À deux journées du terme de la saison, il manque un point à Beşiktaş pour définitivement valider la quête d’un 14e titre national, le premier depuis 2009. Un sacre qui tient autant à la cohérence de son collectif et à sa régularité qu’à la défaillance de ses concurrents. Il tombe en tout cas à pic, alors que le club vient d’inaugurer son nouveau stade et avait besoin de renforcer sa légitimité face à un pouvoir politique qui n’apprécie pas beaucoup ce turbulent Aigle noir…

Dans 90 % des cas, une saison de championnat turc se résume en une bagarre à trois clubs stambouliotes pour le titre : Fenerbahçe, Galatasaray et Beşiktaş. Bursaspor a surpris les pronostics en terminant premier en 2010, Sivasspor a bien failli faire de même un an avant en 2009, Trabzonspor a eu son âge d’or dans les années 70 et 80, mais désormais, ça semble clair : trois rivaux pour un leadership et les autres clubs en faire-valoir. Sauf qu’assez vite cette saison, il était entendu que ça n’allait même pas se jouer à trois cette fois, mais seulement à deux. En effet, le tenant du titre Galatasaray n’est jamais parvenu à trouver le rythme de croisière pour espérer être sacré une deuxième fois de suite. La bande à Sneijder et Podolski a fait illusion pendant l’automne, mais elle n’a pas été leader une seule fois de la saison et a fini par largement céder du terrain au cours d’une phase retour complètement manquée (3 victoires seulement en 2016 !). Les entraîneurs ont sauté les uns après les autres, sans qu’aucun ne puisse améliorer le rendement de cette formation sanctionnée par l’UEFA pour sa gestion financière et qui sera absente des compétitions européennes la saison prochaine. Restait donc Fenerbahçe à la lutte avec Beşiktaş pour le titre. Cette fois le duel fut long, beau et indécis. Mais néanmoins, c’est Beşiktaş qui a toujours mené le train en occupant le fauteuil de leader tout du long depuis fin septembre, mis à part pendant une seule journée. Le Fener a longtemps maintenu la pression et entretenu le suspense, jusqu’à ce que ce dernier vole en éclats lors de la dernière journée le week-end dernier : tandis que Beşiktaş s’imposait dimanche dans le derby face à Galatasaray (1-0), Fener s’inclinait le lendemain dans un autre derby bien moins prestigieux face à Istanbul Başakşehir (ex-Istanbul BB, 1-2). Résultat, à 2 journées du terme de la saison, 6 points et 7 buts séparent les deux rivaux. C’est donc acté à 99 % : Beşiktaş va conquérir le 14e titre national de son histoire.

● Un bloc de données:
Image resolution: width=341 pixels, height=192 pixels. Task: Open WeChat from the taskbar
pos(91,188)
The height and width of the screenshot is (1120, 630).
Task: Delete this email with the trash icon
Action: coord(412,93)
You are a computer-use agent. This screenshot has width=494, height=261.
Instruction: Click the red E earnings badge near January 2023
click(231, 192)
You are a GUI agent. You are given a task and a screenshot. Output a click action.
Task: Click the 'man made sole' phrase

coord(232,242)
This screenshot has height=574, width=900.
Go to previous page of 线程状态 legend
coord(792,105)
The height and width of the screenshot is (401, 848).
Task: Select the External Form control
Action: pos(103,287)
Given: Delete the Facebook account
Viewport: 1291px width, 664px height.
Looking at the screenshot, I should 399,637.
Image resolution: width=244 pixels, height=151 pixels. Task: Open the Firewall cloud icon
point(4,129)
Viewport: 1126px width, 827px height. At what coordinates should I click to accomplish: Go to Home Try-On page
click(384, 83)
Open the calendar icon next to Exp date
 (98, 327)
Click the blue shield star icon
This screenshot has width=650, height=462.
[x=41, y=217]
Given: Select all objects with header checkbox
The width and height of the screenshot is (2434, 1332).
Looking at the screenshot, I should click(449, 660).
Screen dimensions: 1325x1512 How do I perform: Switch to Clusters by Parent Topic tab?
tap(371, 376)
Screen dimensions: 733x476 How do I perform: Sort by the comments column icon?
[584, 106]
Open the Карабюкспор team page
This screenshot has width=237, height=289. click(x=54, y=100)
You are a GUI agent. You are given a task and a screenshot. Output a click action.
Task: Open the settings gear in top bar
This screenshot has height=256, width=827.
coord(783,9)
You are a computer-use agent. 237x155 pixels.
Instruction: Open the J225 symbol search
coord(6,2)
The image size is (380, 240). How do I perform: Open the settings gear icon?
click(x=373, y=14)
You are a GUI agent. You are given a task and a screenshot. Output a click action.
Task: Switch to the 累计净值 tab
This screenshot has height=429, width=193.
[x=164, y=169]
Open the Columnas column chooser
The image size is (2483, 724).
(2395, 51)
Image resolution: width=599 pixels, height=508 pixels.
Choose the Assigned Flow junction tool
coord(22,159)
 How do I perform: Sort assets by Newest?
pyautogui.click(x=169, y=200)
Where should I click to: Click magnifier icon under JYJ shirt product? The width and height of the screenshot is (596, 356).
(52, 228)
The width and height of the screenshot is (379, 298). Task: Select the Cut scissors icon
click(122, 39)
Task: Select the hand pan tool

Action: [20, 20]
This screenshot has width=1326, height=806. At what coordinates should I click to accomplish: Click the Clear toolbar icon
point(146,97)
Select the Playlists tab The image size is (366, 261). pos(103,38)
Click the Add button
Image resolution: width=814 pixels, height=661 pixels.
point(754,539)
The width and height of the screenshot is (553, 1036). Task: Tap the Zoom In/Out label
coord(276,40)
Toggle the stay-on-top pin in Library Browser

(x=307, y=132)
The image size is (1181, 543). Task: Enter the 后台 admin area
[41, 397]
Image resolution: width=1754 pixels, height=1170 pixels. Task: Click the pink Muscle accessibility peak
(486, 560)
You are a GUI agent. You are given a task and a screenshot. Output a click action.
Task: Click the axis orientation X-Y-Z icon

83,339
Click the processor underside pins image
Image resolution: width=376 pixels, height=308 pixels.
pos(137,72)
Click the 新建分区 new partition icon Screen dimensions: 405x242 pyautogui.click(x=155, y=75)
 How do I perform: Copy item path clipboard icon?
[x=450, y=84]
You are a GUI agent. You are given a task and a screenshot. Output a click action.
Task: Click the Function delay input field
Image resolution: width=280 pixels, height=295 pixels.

● Objectifs:
1. Répondez d'après l'extrait sur le championnat turc :
(a) Combien de points manque-t-il à Beşiktaş pour valider définitivement son titre ?
(b) Quel club a terminé premier du championnat en 2010 ?
(c) Quel a été le score du derby remporté par Beşiktaş face à Galatasaray ?
2. Renvoyez à l'identique les lignes des enregistrements, depuis leur début jusqu'à la ligne contenant « Action: coord(412,93) », celle-ci comprise.
L'extrait et les enregistrements proviennent de sources distinctes.

● Corrigés des tâches:
1.
(a) Un point.
(b) Bursaspor.
(c) 1-0.

2.
Image resolution: width=341 pixels, height=192 pixels. Task: Open WeChat from the taskbar
pos(91,188)
The height and width of the screenshot is (1120, 630).
Task: Delete this email with the trash icon
Action: coord(412,93)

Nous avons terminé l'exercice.